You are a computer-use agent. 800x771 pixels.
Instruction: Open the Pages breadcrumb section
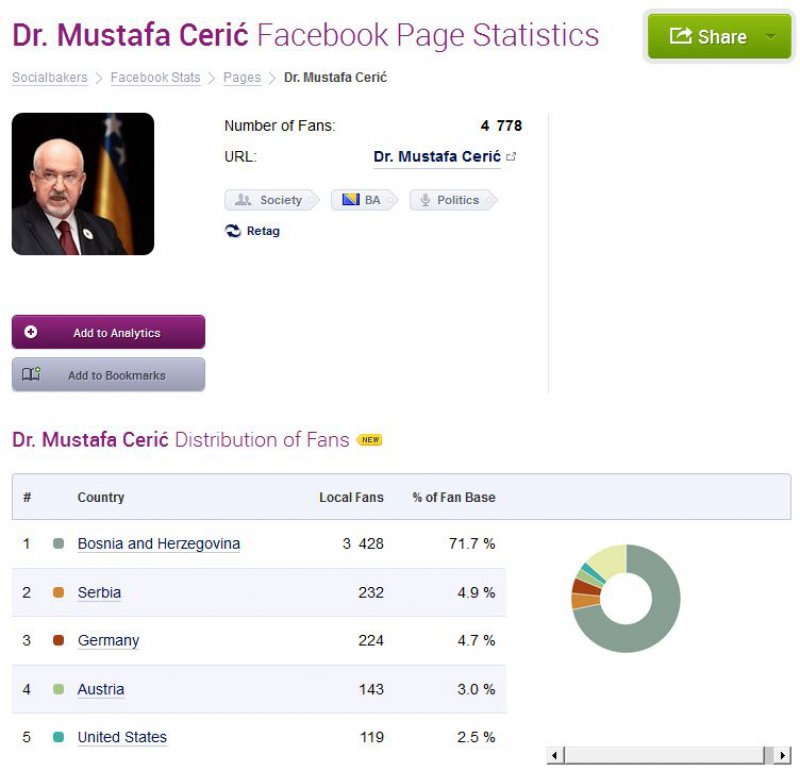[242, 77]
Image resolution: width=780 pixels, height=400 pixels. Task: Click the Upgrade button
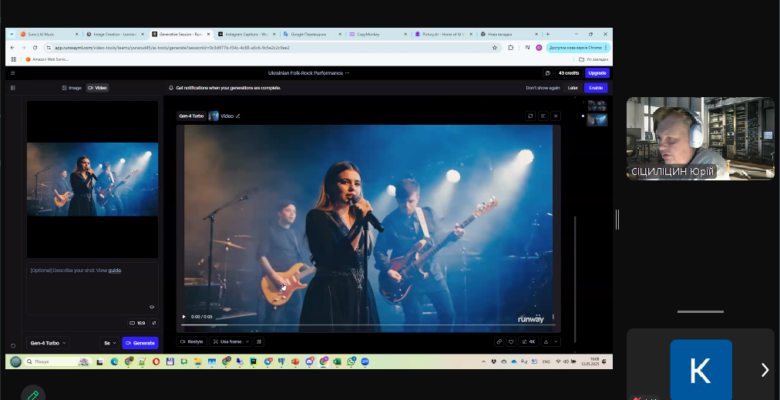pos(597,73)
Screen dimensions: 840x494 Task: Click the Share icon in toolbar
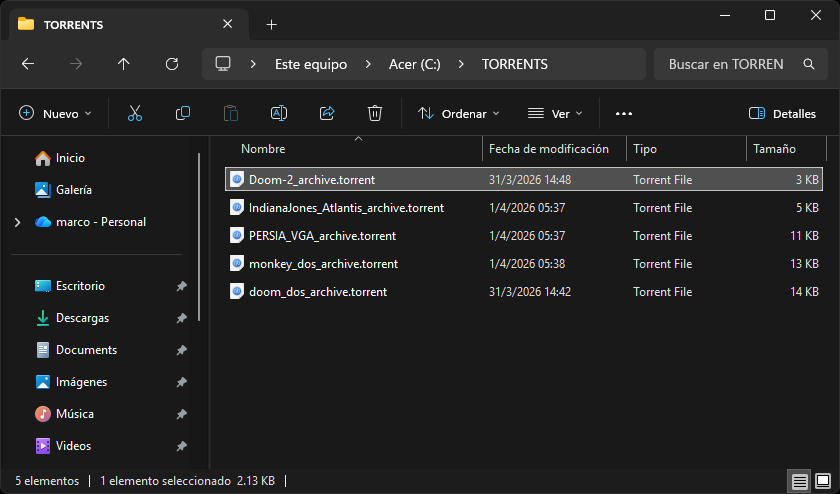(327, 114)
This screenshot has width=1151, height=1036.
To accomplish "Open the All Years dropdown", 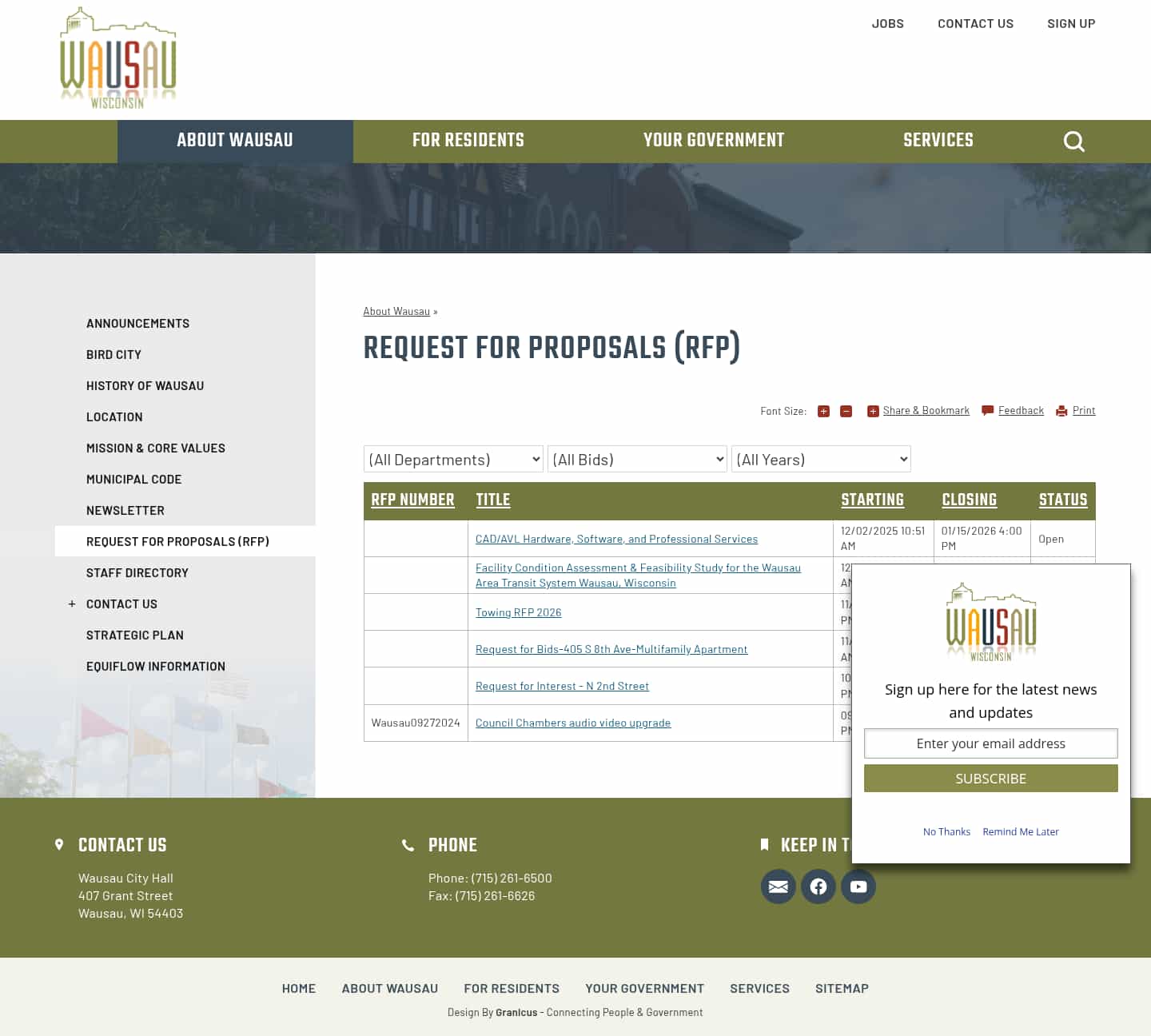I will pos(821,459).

---

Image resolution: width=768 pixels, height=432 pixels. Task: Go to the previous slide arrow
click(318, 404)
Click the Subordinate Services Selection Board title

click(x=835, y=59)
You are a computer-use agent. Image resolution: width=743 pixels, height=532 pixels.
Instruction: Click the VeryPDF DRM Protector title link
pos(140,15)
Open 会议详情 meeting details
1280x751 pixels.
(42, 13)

* * *

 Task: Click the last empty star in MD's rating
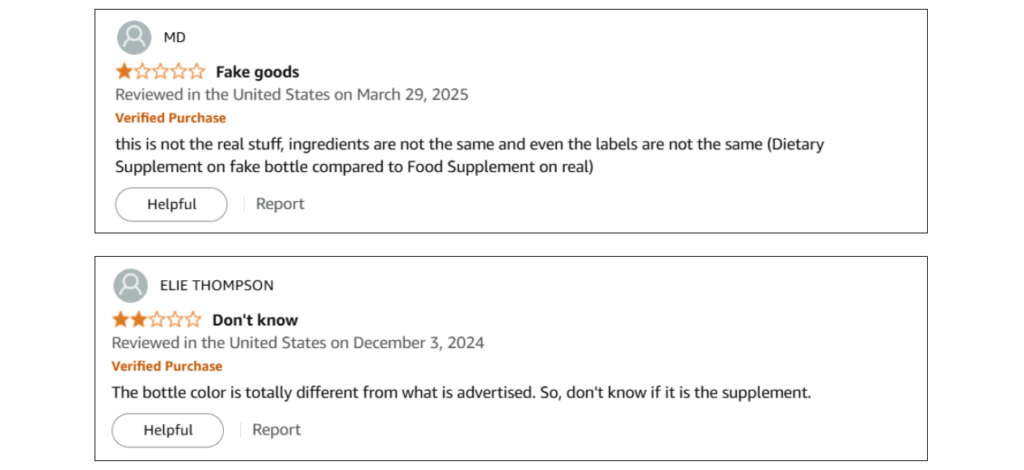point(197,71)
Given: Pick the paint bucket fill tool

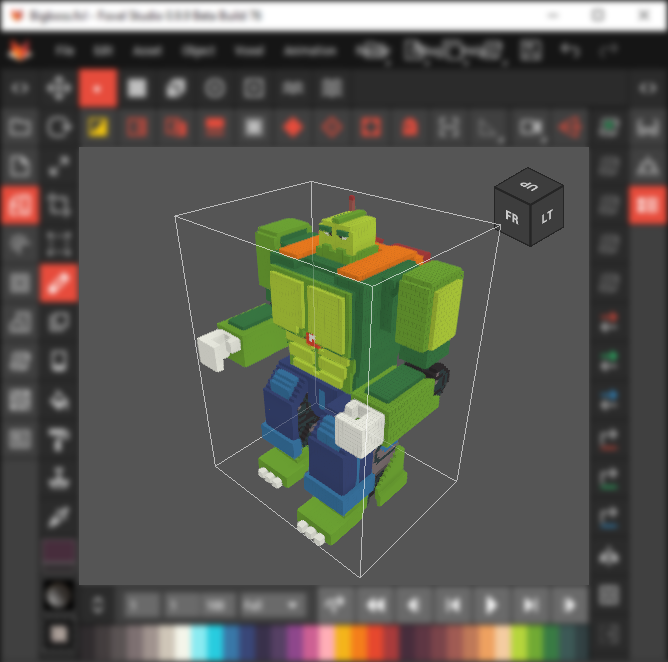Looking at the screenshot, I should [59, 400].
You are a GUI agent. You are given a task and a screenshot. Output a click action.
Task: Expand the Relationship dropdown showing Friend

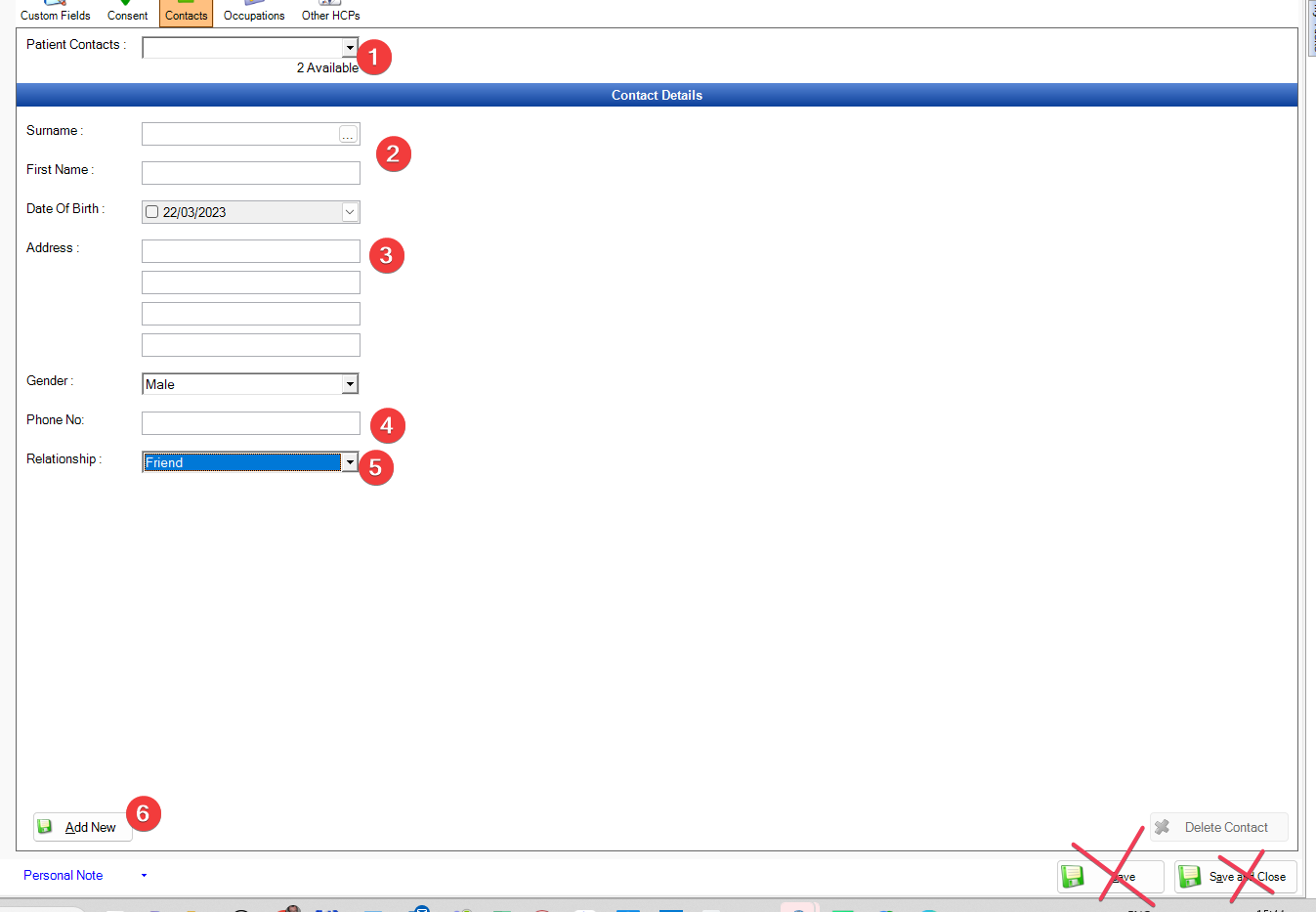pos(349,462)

What is needed: In how many lines of the material above does the word "computer" occur? Give the number and no other text.

Task result: 2